Objective
In the forum thread on SCDSL promotion and relegation, copy word for word the passage starting at "2006 and 2007" and ending at "of the season.".

Extract
# # # #

# SCDSL promotion and relegation



## Speed (Sep 23, 2019)

Anyone have the exact language as to how this is/was  handled for this season? I thought I saw it on here but can't find it.


----------



## timbuck (Sep 23, 2019)

There is no relegation. Only promotion.  That's why there are 3 tiers of "Flight 1".


----------



## timbuck (Sep 23, 2019)

Here it is.  From an email that was sent by the league on 7/22:

The Flights for the 2019 Fall Season are now posted.

*Go to www.scdslsoccer.com and hover over CLUB DIRECTORY/2019 FALL FLIGHTS then click on 2019 Fall Flights from the dropdown menu*

*Discovery Divisions are at the very bottom*.

*A few things to note:*

* There were not enough applications for Discovery or Champions Divisions for the G2006 birth year so that birth year (Flight 1) is split into Europa Divisions by geography. From results from this year, Discovery and Champions will be built for the 2020 season in the G2006's.

* Champions Division in the combined G2001/02 is divided by North/South.

* Discovery for the G01's and G02's are split in to true G2002's and a combined 01/02 division since there were returning teams from last year's 00/01 the review committee wanted to honor those returning teams as well have a true G02 Discovery since there were enough teams for both.

Discovery for boys *does* start at the 2006 birth year.

*Number of games for the season:*

All short-sided teams will play 12 games.

2006 and 2007 birth years will play 12 games plus a modified/abbreviated play-off. Information on the playoffs for these birth years will be sent towards the beginning of the season.

# # # #

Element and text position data
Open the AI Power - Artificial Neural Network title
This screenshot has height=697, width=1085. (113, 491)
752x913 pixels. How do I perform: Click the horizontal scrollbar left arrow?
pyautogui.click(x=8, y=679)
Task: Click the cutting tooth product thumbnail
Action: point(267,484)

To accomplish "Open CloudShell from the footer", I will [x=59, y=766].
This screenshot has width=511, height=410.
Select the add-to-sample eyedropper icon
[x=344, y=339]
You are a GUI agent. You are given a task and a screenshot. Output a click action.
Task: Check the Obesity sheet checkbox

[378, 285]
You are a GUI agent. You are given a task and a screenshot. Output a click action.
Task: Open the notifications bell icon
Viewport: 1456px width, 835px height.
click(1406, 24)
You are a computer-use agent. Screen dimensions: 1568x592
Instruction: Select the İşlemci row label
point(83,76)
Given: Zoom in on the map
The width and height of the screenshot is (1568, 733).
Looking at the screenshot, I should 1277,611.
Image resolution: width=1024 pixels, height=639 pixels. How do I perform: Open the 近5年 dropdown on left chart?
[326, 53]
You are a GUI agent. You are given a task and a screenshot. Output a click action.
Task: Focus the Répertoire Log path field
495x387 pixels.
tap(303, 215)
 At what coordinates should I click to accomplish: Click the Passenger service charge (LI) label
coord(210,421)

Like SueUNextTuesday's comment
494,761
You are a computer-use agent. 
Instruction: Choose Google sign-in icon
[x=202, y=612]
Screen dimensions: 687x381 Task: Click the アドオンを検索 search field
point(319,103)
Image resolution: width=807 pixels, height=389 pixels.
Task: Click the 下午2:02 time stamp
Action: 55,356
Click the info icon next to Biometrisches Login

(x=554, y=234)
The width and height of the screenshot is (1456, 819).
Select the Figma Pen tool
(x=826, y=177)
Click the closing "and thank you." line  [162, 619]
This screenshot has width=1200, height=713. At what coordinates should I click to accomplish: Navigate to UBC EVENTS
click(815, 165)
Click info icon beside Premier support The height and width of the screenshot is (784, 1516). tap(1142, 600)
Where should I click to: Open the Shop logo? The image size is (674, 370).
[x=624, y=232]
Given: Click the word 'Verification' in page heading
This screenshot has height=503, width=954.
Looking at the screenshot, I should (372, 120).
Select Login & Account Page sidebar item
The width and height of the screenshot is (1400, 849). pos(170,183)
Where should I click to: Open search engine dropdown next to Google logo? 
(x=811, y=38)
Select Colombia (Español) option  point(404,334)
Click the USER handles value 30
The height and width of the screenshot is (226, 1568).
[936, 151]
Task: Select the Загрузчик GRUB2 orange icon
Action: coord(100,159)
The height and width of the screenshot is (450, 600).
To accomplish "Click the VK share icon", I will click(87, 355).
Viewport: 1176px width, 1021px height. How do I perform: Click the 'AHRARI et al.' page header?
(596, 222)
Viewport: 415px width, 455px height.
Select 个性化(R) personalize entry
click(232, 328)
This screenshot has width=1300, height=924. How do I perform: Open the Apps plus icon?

# # # #

Task answer
2006 and 2007 birth years will play 12 games plus a modified/abbreviated play-off. Information on the playoffs for these birth years will be sent towards the beginning of the season.